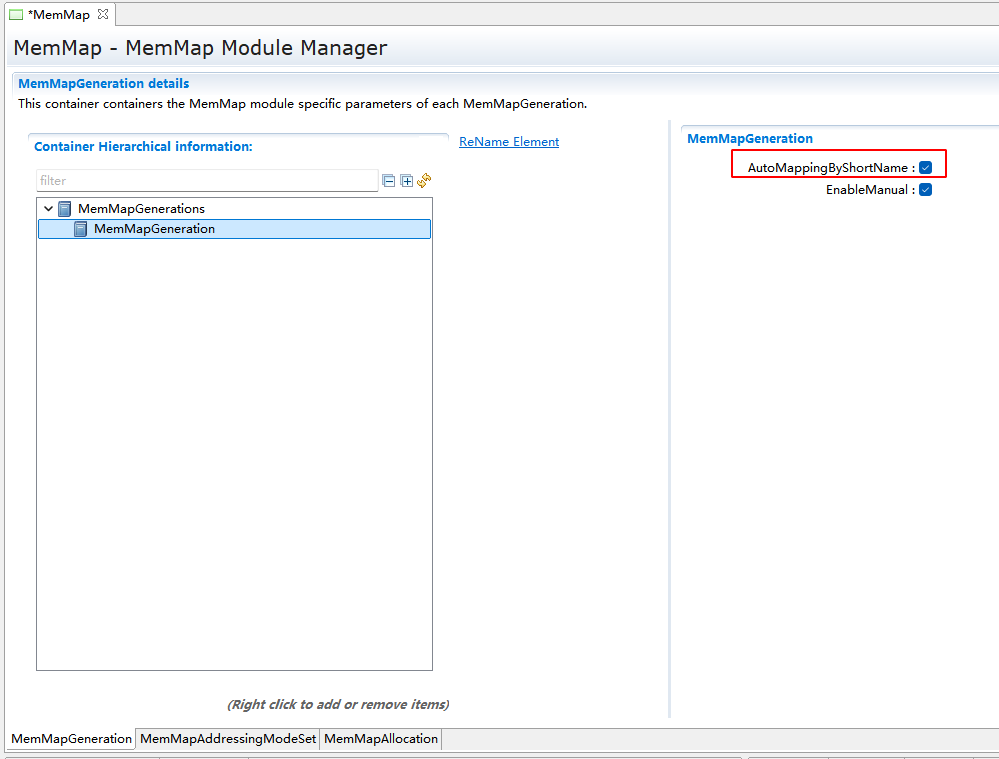The width and height of the screenshot is (999, 759).
Task: Open the MemMapGeneration bottom tab
Action: click(x=71, y=739)
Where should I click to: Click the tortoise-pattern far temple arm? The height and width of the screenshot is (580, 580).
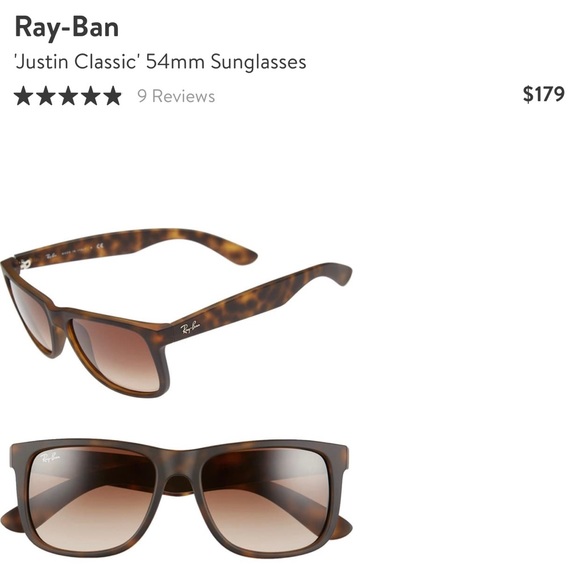coord(137,246)
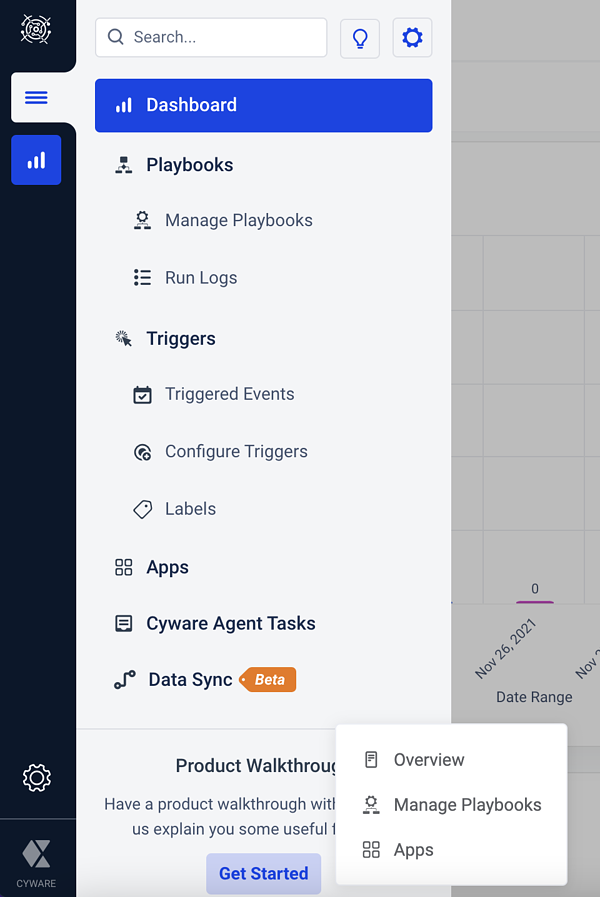Click the Cyware logo at bottom
The width and height of the screenshot is (600, 897).
37,860
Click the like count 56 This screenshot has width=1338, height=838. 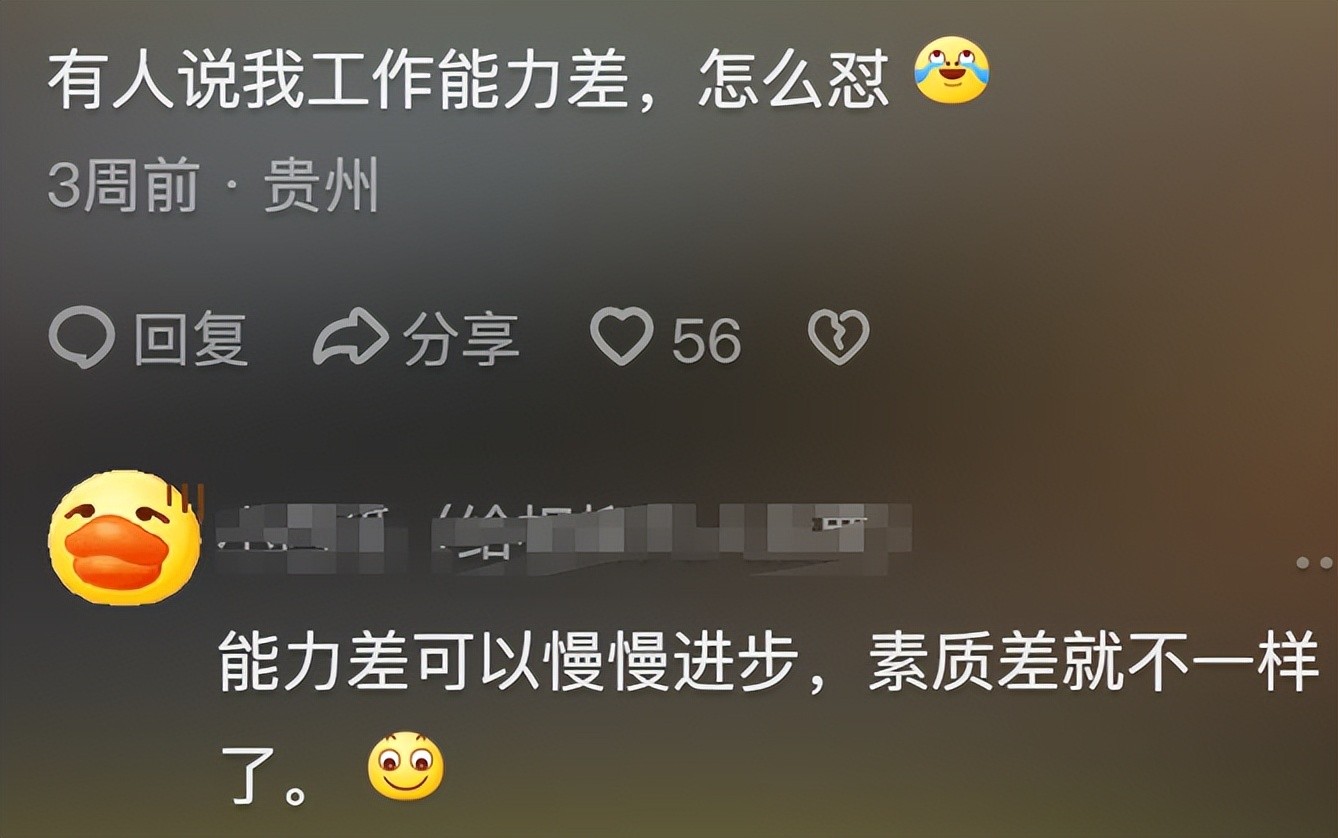[706, 340]
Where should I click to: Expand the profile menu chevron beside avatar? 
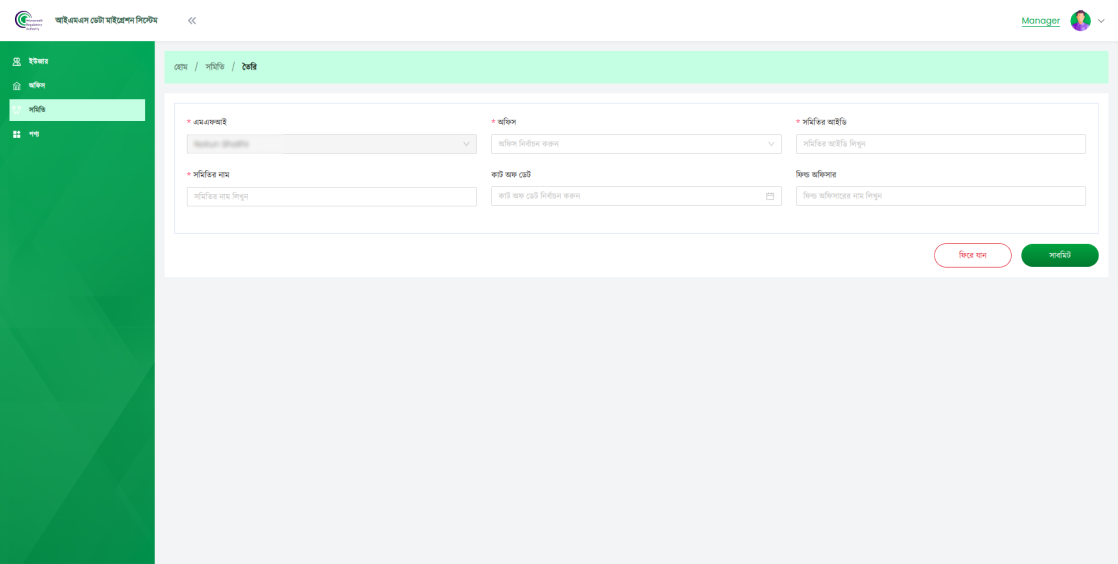point(1101,21)
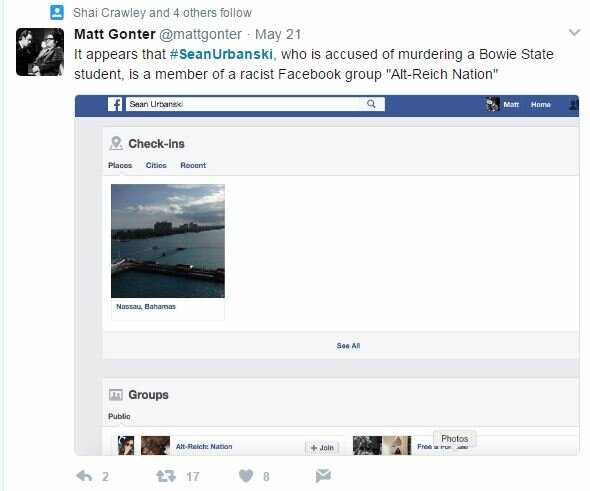Click the Facebook logo icon
This screenshot has width=590, height=491.
pyautogui.click(x=115, y=104)
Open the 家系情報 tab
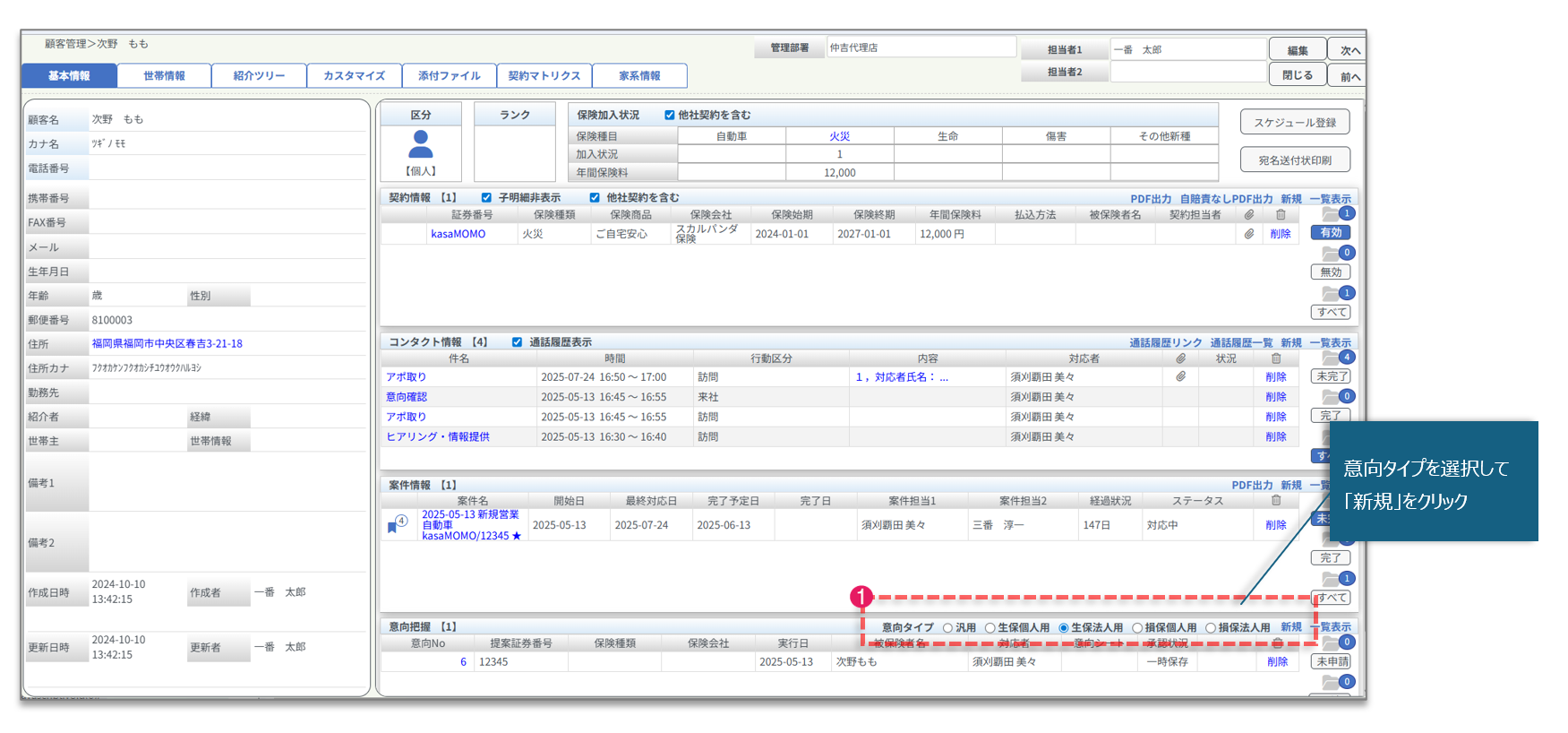The height and width of the screenshot is (733, 1568). [639, 76]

+ + +

* [ABOUT THIS EXERCISE] Extract the run of lines from the line holding "Where should I click to: Expand" through the final line of the material above, exactly and inclusively. Leave the pictures behind.

* [TASK OUTPUT]
Where should I click to: Expand the profile menu chevron beside avatar? 
point(1101,21)
Click the Facebook logo icon
This screenshot has width=590, height=491.
pyautogui.click(x=115, y=104)
Open the 家系情報 tab
The height and width of the screenshot is (733, 1568). [639, 76]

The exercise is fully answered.